__Trecho do texto__.
A insatisfação com a ingerência política nos fundos de pensão e com os casos frequentes de investimentos malsucedidos levou funcionários das estatais a formar chapas para ocupar cadeiras nos conselhos deliberativos dessas entidades. O objetivo é tentar aumentar o poder de fiscalização sobre os gestores de seus patrimônios bilionários. Esse movimento começou no início deste ano, quando funcionários do Banco do Brasil, da Petrobras e da Caixa Econômica Federal elegeram conselheiros com posições críticas à direção dos três maiores fundos de pensão do país: Previ, dos empregados do BB; Petros, da Petrobras; e Funcef, da Caixa. Juntos, eles administram um patrimônio de mais de R$ 300 bilhões destinado ao pagamento de futuras aposentadorias complementares de funcionários das estatais que são suas patrocinadoras.

conselheiros também criarão fórum

Agora, esses conselheiros pretendem criar um fórum de participantes de vários fundos de pensão para trocar informações e experiências sobre como aumentar a fiscalização interna das fundações e promover mudanças nos estatutos para reduzir a influência das patrocinadoras, e, portanto, do governo. As primeiras reuniões deverão acontecer em janeiro de 2015.

__Extrato de dados__.

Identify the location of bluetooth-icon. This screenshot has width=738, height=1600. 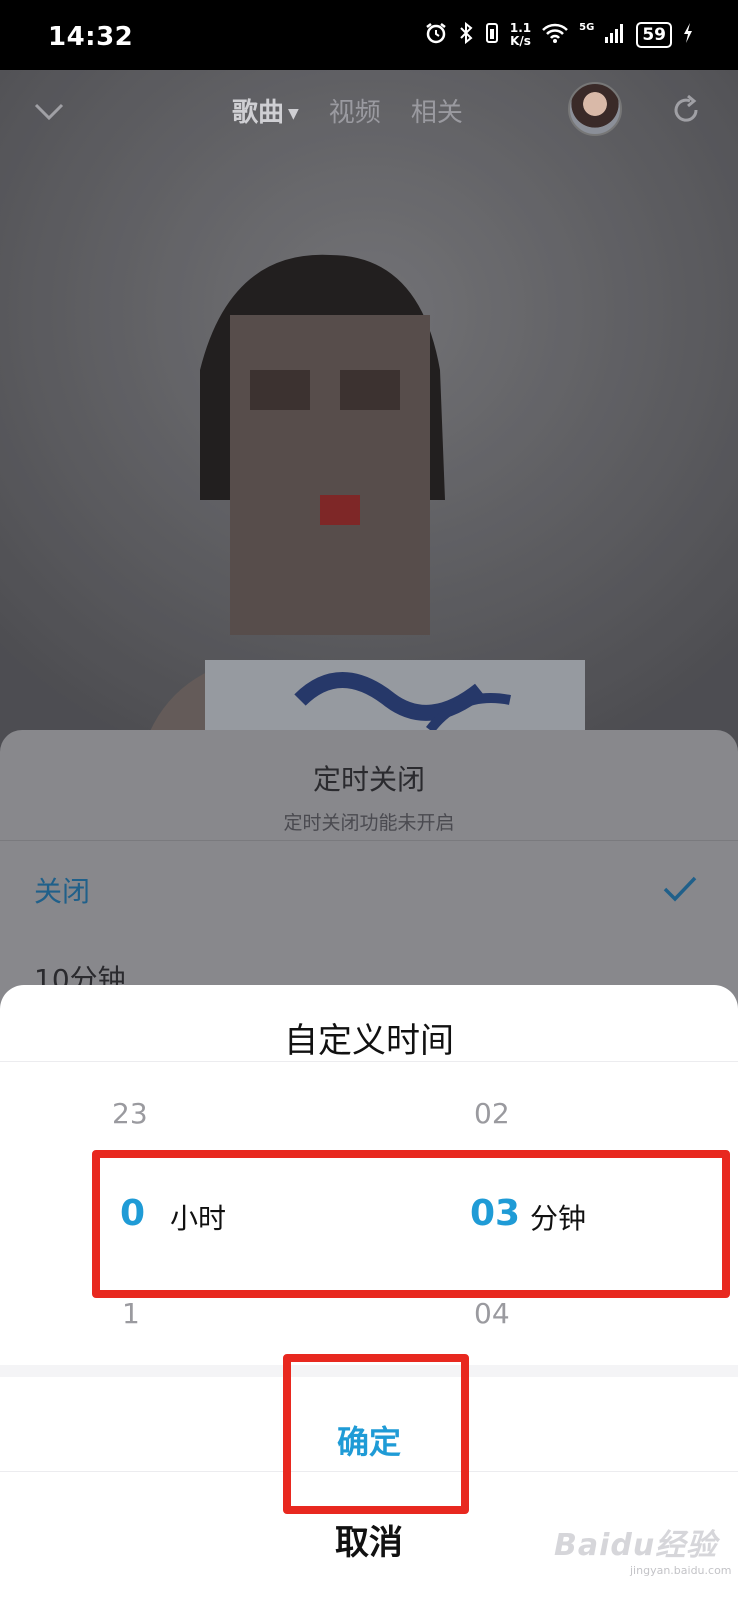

__Tarefas propostas__.
a – Extraia do texto sobre os fundos de pensão o trecho que começa com as palavras "A insatisfação com" e termina com "são suas patrocinadoras.", sem mudar nada.
b – Dê continuidade ao texto sobre os fundos de pensão a partir do ponto em que ele termina.
A listagem não tem nenhuma relação com o texto sobre os fundos de pensão.

__Respostas por item__.
a –
A insatisfação com a ingerência política nos fundos de pensão e com os casos frequentes de investimentos malsucedidos levou funcionários das estatais a formar chapas para ocupar cadeiras nos conselhos deliberativos dessas entidades. O objetivo é tentar aumentar o poder de fiscalização sobre os gestores de seus patrimônios bilionários. Esse movimento começou no início deste ano, quando funcionários do Banco do Brasil, da Petrobras e da Caixa Econômica Federal elegeram conselheiros com posições críticas à direção dos três maiores fundos de pensão do país: Previ, dos empregados do BB; Petros, da Petrobras; e Funcef, da Caixa. Juntos, eles administram um patrimônio de mais de R$ 300 bilhões destinado ao pagamento de futuras aposentadorias complementares de funcionários das estatais que são suas patrocinadoras.

b –
Como O GLOBO informou ontem, participantes e funcionários dos fundos de pensão têm feito denúncias a órgãos de ingerência política nessas entidades a Polícia Federal, Ministério Público Federal e Superintendência Nacional de Previdência Complementar (Previc). O Sindicato dos Empregados de Previdência Privada do Rio de Janeiro (Sindepperj) apelidou a suposta coordenação política de direcionamento de investimentos dos fundos de "Clube do Amém".

Na maioria dos fundos de pensão, a direção das estatais, influenciada pelo governo ou por partidos da base aliada, indica o mesmo número de conselheiros que os eleitos pelos participantes. No entanto, a patrocinadora exerce o controle de fato com a prerrogativa de indicar o presidente do conselho, que tem voto de desempate. Acontece que, em vários fundos, esse instrumento não era utilizado porque não se mostrava necessário. Conselheiros eleitos por funcionários que fazem parte de sindicatos ligados à Central Única dos Trabalhadores (CUT), braço sindical do PT, dedicam-se com afinco à eleição de conselheiros nos fundos de pensão. Uma vez no colegiado, passam a acompanhar o voto dos indicados pelas patrocinadoras.

Em maio deste ano, participantes da Previ e da Funcef venceram chapas de sindicalistas ligados ao PT e assumiram cadeiras no conselho deliberativo das entidades. São representantes de grupos de auditores de carreira do Banco do Brasil e da Caixa.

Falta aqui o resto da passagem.